Chris Lau - Seeking Alpha

Tuesday, November 24, 2009

Notes on a 0.01% Returns

'Anything but 0.01%,' Gross stated the desire to earn more than 0.01% also meant the potential return for investors in accepting higher risks:

That 0% yield is not a joke. Almost all money market accounts – totaling over $4 trillion dollars (...) – yield close to nothing, so close to nothing that I mistakenly did a double take when reviewing my monthly portfolio statement. “Yield on cash,” read the buried line on page 15 of the report, “.01%.”
Remember: one component for arriving at the market value of company will depend on whether to assign an optimistic or pessimistic P/E multiple. When there is an appetite for risk, this multiple expands and therefore stock prices rise (if justified by the accompanying earnings growth rates). The stock market's return is a function of these three variables: earnings growth/decline plus change in P/E + dividend yield.

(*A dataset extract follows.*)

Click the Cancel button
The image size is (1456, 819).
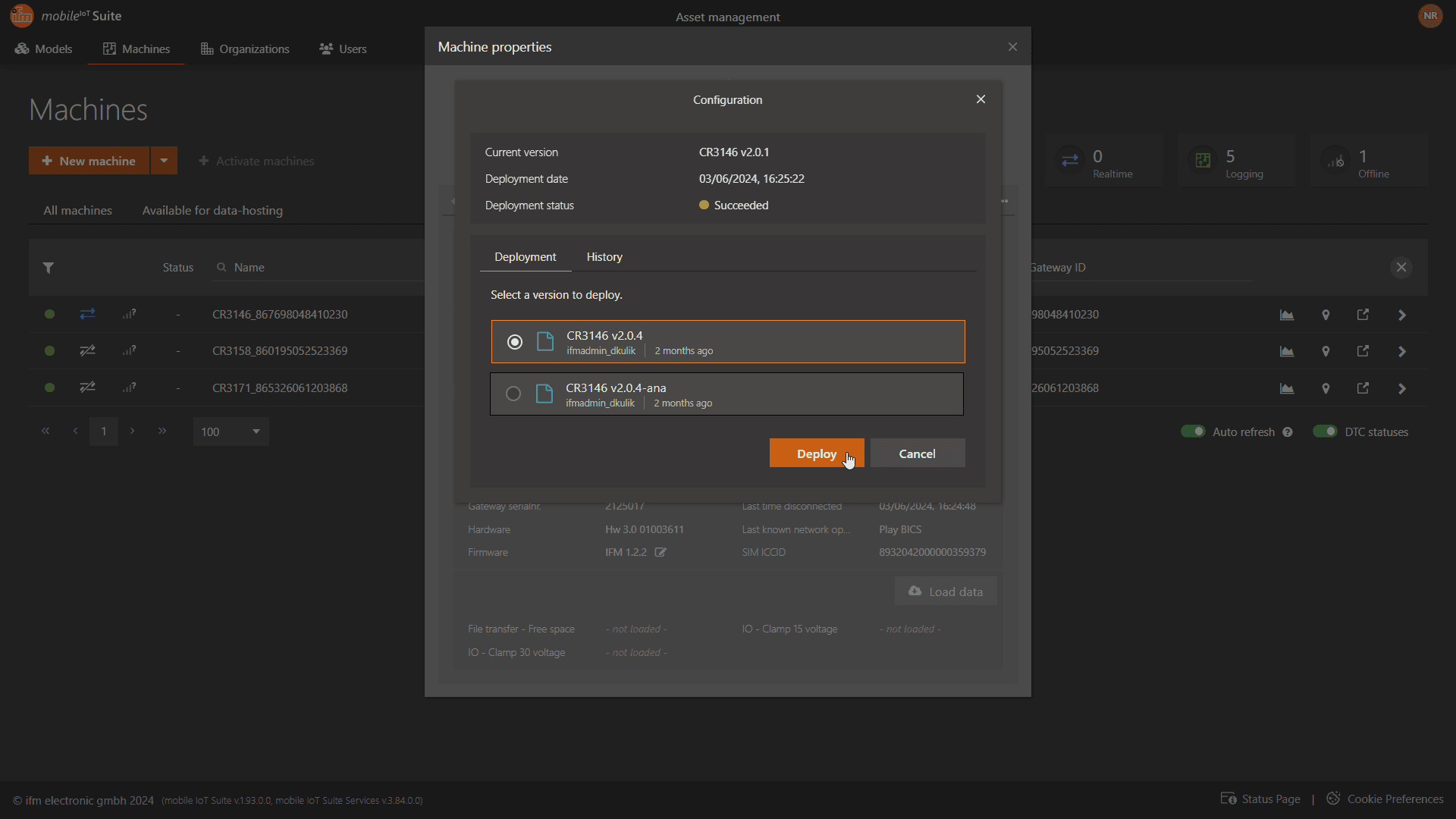[917, 453]
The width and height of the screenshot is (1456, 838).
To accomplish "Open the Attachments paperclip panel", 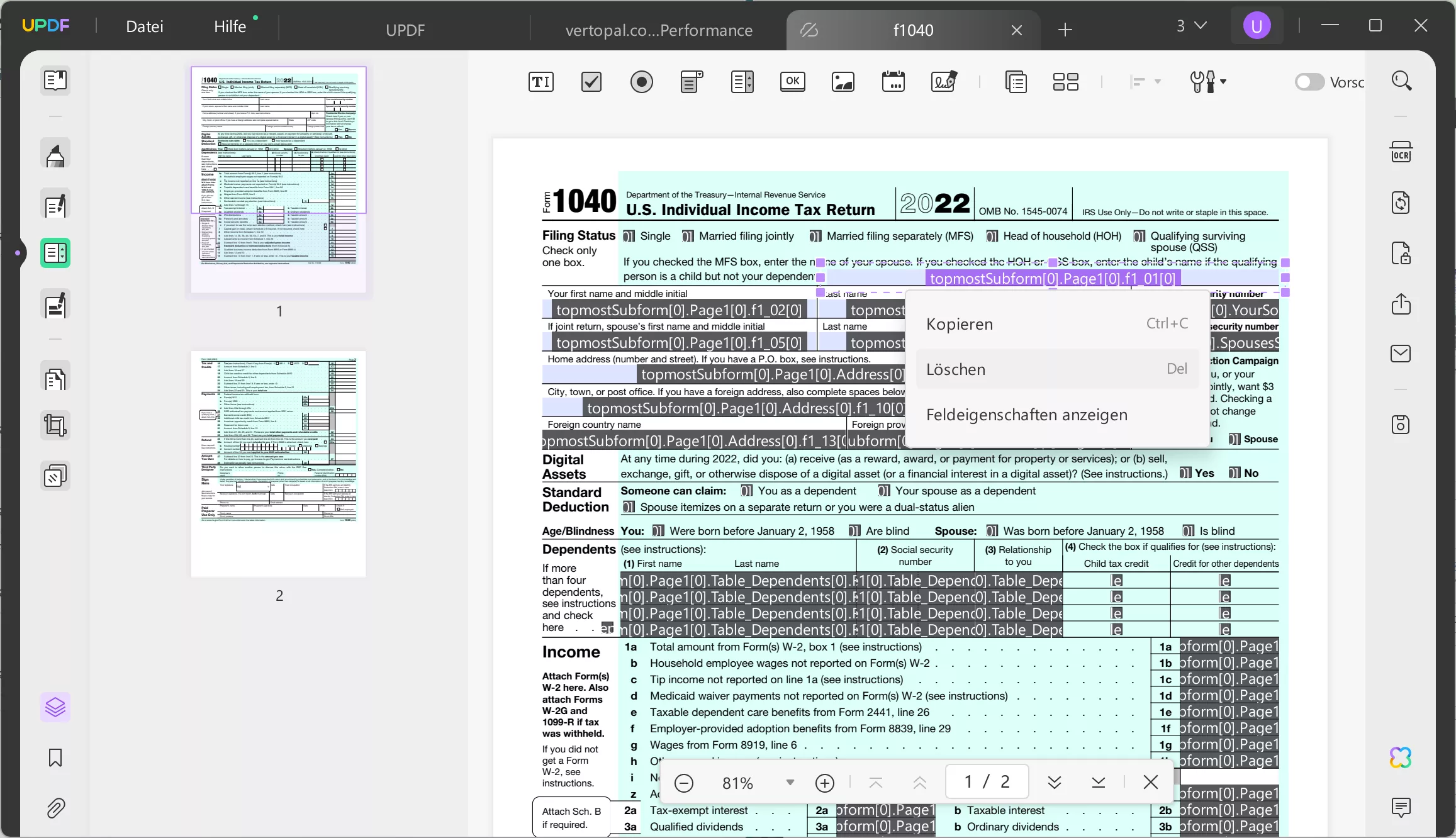I will coord(55,808).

My point is to recognize, and to hope that you recognize, that an effective zero percent interest rate, as a price for hiding in a foxhole, is prohibitive. Like the American doughboys near France’s future Maginot line in WWI – slumping day after day in a muddy, rat-infested pit – when the battalion commander finally blew his whistle to charge the enemy lines, it probably was accompanied by some sense of relief; anything, anything but this! Anything but .01%!
Gross makes a very important point here:

The Fed is trying to reflate the U.S. economy. The process of reflation involves lowering short-term rates to such a painful level that investors are forced or enticed to term out their short-term cash into higher-risk bonds or stocks. Once your cash has recapitalized and revitalized corporate America and homeowners, well, then the Fed will start to be concerned about inflation – not until.